Pickle type¶
Flyte enforces type safety by utilizing type information for compiling tasks and workflows, enabling various features such as static analysis and conditional branching.
However, we also strive to offer flexibility to end-users so they don’t have to invest heavily in understanding their data structures upfront before experiencing the value Flyte has to offer.
Flyte supports the FlytePickle
transformer, which converts any unrecognized type hint into FlytePickle
,
enabling the serialization/deserialization of Python values to/from a pickle file.
Important
Pickle can only be used to send objects between the exact same Python version. For optimal performance, it’s advisable to either employ Python types that are supported by Flyte or register a custom transformer, as using pickle types can result in lower performance.
This example demonstrates how you can utilize custom objects without registering a transformer.
Note
To clone and run the example code on this page, see the Flytesnacks repo.
from flytekit import task, workflow
Superhero
represents a user-defined complex type that can be serialized to a pickle file by Flytekit
and transferred between tasks as both input and output data.
Note
Alternatively, you can turn this object into a dataclass for improved performance. We have used a simple object here for demonstration purposes.
class Superhero:
def __init__(self, name, power):
self.name = name
self.power = power
@task
def welcome_superhero(name: str, power: str) -> Superhero:
return Superhero(name, power)
@task
def greet_superhero(superhero: Superhero) -> str:
return f"👋 Hello {superhero.name}! Your superpower is {superhero.power}."
@workflow
def superhero_wf(name: str = "Thor", power: str = "Flight") -> str:
superhero = welcome_superhero(name=name, power=power)

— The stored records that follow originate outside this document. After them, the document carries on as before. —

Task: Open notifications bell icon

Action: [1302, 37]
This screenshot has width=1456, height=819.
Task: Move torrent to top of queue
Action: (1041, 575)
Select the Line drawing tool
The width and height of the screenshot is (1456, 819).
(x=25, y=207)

return greet_superhero(superhero=superhero)
Batch size¶
By default, if the list subtype is unrecognized, a single pickle file is generated. To optimize serialization and deserialization performance for scenarios involving a large number of items or significant list elements, you can specify a batch size. This feature allows for the processing of each batch as a separate pickle file. The following example demonstrates how to set the batch size.
from typing import Iterator
from flytekit.types.pickle.pickle import BatchSize
from typing_extensions import Annotated
@task
def welcome_superheroes(names: list[str], powers: list[str]) -> Annotated[list[Superhero], BatchSize(3)]:
return [Superhero(name, power) for name, power in zip(names, powers)]
@task
def greet_superheroes(superheroes: list[Superhero]) -> Iterator[str]:
for superhero in superheroes:
yield f"👋 Hello {superhero.name}! Your superpower is {superhero.power}."
@workflow
def superheroes_wf(
names: list[str] = ["Thor", "Spiderman", "Hulk"],
powers: list[str] = ["Flight", "Surface clinger", "Shapeshifting"],
) -> Iterator[str]:
superheroes = welcome_superheroes(names=names, powers=powers)
return greet_superheroes(superheroes=superheroes)
Note
The welcome_superheroes
task will generate two pickle files: one containing two superheroes and the other containing one superhero.
You can run the workflows locally as follows:
if __name__ == "__main__":
print(f"Superhero wf: {superhero_wf()}")
print(f"Superhero(es) wf: {superheroes_wf()}")